## START EXTRACTED INFORMATION

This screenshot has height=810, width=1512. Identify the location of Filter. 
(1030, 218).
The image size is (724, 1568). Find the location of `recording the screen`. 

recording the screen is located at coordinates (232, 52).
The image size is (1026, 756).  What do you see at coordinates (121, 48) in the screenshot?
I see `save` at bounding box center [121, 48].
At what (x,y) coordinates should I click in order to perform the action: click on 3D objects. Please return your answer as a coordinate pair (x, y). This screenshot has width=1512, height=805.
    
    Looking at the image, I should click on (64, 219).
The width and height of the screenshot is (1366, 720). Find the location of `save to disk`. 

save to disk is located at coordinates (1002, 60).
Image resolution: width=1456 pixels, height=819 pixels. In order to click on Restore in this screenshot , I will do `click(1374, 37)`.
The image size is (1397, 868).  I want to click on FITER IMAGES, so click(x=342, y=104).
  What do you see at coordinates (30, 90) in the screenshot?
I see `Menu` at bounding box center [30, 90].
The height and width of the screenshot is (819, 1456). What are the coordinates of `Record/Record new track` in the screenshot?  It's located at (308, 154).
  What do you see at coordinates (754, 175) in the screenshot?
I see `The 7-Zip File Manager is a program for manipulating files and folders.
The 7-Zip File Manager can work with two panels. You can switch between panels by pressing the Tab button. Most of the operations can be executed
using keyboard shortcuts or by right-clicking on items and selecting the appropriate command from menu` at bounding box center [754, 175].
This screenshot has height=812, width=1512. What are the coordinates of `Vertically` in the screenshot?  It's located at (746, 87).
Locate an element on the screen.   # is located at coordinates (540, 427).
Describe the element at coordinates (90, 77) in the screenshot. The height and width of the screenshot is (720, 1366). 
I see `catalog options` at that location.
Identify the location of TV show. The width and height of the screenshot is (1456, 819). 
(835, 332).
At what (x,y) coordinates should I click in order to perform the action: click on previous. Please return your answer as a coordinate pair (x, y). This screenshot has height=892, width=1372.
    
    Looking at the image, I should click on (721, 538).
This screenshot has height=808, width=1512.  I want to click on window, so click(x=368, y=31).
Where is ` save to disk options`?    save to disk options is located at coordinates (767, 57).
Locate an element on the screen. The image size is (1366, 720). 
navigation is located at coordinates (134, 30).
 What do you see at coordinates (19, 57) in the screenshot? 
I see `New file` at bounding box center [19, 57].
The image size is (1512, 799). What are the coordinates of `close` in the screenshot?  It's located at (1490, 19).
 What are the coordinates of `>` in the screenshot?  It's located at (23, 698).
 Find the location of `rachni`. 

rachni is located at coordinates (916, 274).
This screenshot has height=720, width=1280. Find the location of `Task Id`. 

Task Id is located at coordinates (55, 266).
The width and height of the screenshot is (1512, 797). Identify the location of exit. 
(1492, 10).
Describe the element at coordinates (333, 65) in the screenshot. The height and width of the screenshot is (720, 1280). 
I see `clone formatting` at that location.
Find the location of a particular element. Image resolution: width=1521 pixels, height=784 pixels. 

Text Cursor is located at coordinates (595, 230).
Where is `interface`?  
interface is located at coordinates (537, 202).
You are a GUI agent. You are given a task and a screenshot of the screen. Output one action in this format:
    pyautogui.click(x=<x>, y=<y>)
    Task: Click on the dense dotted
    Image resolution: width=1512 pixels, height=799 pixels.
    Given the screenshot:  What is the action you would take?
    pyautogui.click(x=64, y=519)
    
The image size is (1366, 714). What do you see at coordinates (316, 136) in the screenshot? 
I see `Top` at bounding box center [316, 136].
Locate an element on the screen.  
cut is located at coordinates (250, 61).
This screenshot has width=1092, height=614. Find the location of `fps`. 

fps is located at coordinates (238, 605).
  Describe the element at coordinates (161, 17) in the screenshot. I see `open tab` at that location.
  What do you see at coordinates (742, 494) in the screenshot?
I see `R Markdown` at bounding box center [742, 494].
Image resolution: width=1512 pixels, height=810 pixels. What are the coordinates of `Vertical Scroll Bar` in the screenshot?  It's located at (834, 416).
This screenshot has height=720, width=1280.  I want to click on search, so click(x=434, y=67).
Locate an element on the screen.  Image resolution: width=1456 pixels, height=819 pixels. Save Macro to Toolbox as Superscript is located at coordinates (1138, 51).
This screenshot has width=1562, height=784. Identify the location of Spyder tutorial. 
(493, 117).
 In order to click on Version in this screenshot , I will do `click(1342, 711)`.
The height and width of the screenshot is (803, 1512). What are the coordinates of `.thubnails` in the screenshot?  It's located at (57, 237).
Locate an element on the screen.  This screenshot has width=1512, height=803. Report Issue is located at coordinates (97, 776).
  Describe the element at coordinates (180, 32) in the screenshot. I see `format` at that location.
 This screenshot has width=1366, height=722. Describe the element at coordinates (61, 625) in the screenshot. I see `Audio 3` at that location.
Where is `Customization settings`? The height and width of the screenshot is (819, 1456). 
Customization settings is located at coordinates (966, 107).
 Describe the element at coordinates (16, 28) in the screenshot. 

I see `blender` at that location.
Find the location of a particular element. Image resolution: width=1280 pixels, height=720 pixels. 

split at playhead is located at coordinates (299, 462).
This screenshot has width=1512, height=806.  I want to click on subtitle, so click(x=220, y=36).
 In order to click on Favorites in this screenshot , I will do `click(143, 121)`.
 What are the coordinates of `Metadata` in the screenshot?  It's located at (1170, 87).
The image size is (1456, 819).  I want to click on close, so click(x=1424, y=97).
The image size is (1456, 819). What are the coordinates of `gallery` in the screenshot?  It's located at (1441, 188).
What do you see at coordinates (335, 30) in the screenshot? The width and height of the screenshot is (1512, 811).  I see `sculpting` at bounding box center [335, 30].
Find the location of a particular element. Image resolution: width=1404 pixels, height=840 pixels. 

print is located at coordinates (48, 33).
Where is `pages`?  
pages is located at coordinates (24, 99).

## END EXTRACTED INFORMATION

• **DIRECTIONS FOR THIS TASK**
Please reproduce every one of the stored entries above word for word, without changing anything.

• **COMPLETE RESPONSE**
This screenshot has height=810, width=1512. Identify the location of Filter. 
(1030, 218).
The image size is (724, 1568). Find the location of `recording the screen`. 

recording the screen is located at coordinates (232, 52).
The image size is (1026, 756).  What do you see at coordinates (121, 48) in the screenshot?
I see `save` at bounding box center [121, 48].
At what (x,y) coordinates should I click in order to perform the action: click on 3D objects. Please return your answer as a coordinate pair (x, y). This screenshot has width=1512, height=805.
    
    Looking at the image, I should click on (64, 219).
The width and height of the screenshot is (1366, 720). Find the location of `save to disk`. 

save to disk is located at coordinates (1002, 60).
Image resolution: width=1456 pixels, height=819 pixels. In order to click on Restore in this screenshot , I will do `click(1374, 37)`.
The image size is (1397, 868).  I want to click on FITER IMAGES, so click(x=342, y=104).
  What do you see at coordinates (30, 90) in the screenshot?
I see `Menu` at bounding box center [30, 90].
The height and width of the screenshot is (819, 1456). What are the coordinates of `Record/Record new track` in the screenshot?  It's located at (308, 154).
  What do you see at coordinates (754, 175) in the screenshot?
I see `The 7-Zip File Manager is a program for manipulating files and folders.
The 7-Zip File Manager can work with two panels. You can switch between panels by pressing the Tab button. Most of the operations can be executed
using keyboard shortcuts or by right-clicking on items and selecting the appropriate command from menu` at bounding box center [754, 175].
This screenshot has height=812, width=1512. What are the coordinates of `Vertically` in the screenshot?  It's located at (746, 87).
Locate an element on the screen.   # is located at coordinates (540, 427).
Describe the element at coordinates (90, 77) in the screenshot. The height and width of the screenshot is (720, 1366). 
I see `catalog options` at that location.
Identify the location of TV show. The width and height of the screenshot is (1456, 819). 
(835, 332).
At what (x,y) coordinates should I click in order to perform the action: click on previous. Please return your answer as a coordinate pair (x, y). This screenshot has height=892, width=1372.
    
    Looking at the image, I should click on (721, 538).
This screenshot has height=808, width=1512.  I want to click on window, so click(x=368, y=31).
Where is ` save to disk options`?    save to disk options is located at coordinates (767, 57).
Locate an element on the screen. The image size is (1366, 720). 
navigation is located at coordinates (134, 30).
 What do you see at coordinates (19, 57) in the screenshot? 
I see `New file` at bounding box center [19, 57].
The image size is (1512, 799). What are the coordinates of `close` in the screenshot?  It's located at (1490, 19).
 What are the coordinates of `>` in the screenshot?  It's located at (23, 698).
 Find the location of `rachni`. 

rachni is located at coordinates (916, 274).
This screenshot has height=720, width=1280. Find the location of `Task Id`. 

Task Id is located at coordinates (55, 266).
The width and height of the screenshot is (1512, 797). Identify the location of exit. 
(1492, 10).
Describe the element at coordinates (333, 65) in the screenshot. The height and width of the screenshot is (720, 1280). 
I see `clone formatting` at that location.
Find the location of a particular element. Image resolution: width=1521 pixels, height=784 pixels. 

Text Cursor is located at coordinates (595, 230).
Where is `interface`?  
interface is located at coordinates (537, 202).
You are a GUI agent. You are given a task and a screenshot of the screen. Output one action in this format:
    pyautogui.click(x=<x>, y=<y>)
    Task: Click on the dense dotted
    Image resolution: width=1512 pixels, height=799 pixels.
    Given the screenshot:  What is the action you would take?
    pyautogui.click(x=64, y=519)
    
The image size is (1366, 714). What do you see at coordinates (316, 136) in the screenshot? 
I see `Top` at bounding box center [316, 136].
Locate an element on the screen.  
cut is located at coordinates (250, 61).
This screenshot has width=1092, height=614. Find the location of `fps`. 

fps is located at coordinates (238, 605).
  Describe the element at coordinates (161, 17) in the screenshot. I see `open tab` at that location.
  What do you see at coordinates (742, 494) in the screenshot?
I see `R Markdown` at bounding box center [742, 494].
Image resolution: width=1512 pixels, height=810 pixels. What are the coordinates of `Vertical Scroll Bar` in the screenshot?  It's located at (834, 416).
This screenshot has height=720, width=1280.  I want to click on search, so click(x=434, y=67).
Locate an element on the screen.  Image resolution: width=1456 pixels, height=819 pixels. Save Macro to Toolbox as Superscript is located at coordinates (1138, 51).
This screenshot has width=1562, height=784. Identify the location of Spyder tutorial. 
(493, 117).
 In order to click on Version in this screenshot , I will do `click(1342, 711)`.
The height and width of the screenshot is (803, 1512). What are the coordinates of `.thubnails` in the screenshot?  It's located at (57, 237).
Locate an element on the screen.  This screenshot has width=1512, height=803. Report Issue is located at coordinates (97, 776).
  Describe the element at coordinates (180, 32) in the screenshot. I see `format` at that location.
 This screenshot has width=1366, height=722. Describe the element at coordinates (61, 625) in the screenshot. I see `Audio 3` at that location.
Where is `Customization settings`? The height and width of the screenshot is (819, 1456). 
Customization settings is located at coordinates (966, 107).
 Describe the element at coordinates (16, 28) in the screenshot. 

I see `blender` at that location.
Find the location of a particular element. Image resolution: width=1280 pixels, height=720 pixels. 

split at playhead is located at coordinates (299, 462).
This screenshot has width=1512, height=806.  I want to click on subtitle, so click(x=220, y=36).
 In order to click on Favorites in this screenshot , I will do `click(143, 121)`.
 What are the coordinates of `Metadata` in the screenshot?  It's located at (1170, 87).
The image size is (1456, 819).  I want to click on close, so click(x=1424, y=97).
The image size is (1456, 819). What are the coordinates of `gallery` in the screenshot?  It's located at (1441, 188).
What do you see at coordinates (335, 30) in the screenshot? The width and height of the screenshot is (1512, 811).  I see `sculpting` at bounding box center [335, 30].
Find the location of a particular element. Image resolution: width=1404 pixels, height=840 pixels. 

print is located at coordinates (48, 33).
Where is `pages`?  
pages is located at coordinates (24, 99).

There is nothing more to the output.